AIM OF THE EXERCISE: Gather every row below that contains the string "screenshot", and copy each of those rows in full.

EXTRACTED RECORDS:
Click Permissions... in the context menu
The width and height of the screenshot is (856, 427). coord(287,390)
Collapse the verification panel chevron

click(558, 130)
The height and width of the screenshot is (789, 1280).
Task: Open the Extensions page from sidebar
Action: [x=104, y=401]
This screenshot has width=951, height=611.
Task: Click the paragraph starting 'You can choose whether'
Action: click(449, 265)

THE OUTPUT:
The width and height of the screenshot is (856, 427). coord(287,390)
The height and width of the screenshot is (789, 1280).
This screenshot has width=951, height=611.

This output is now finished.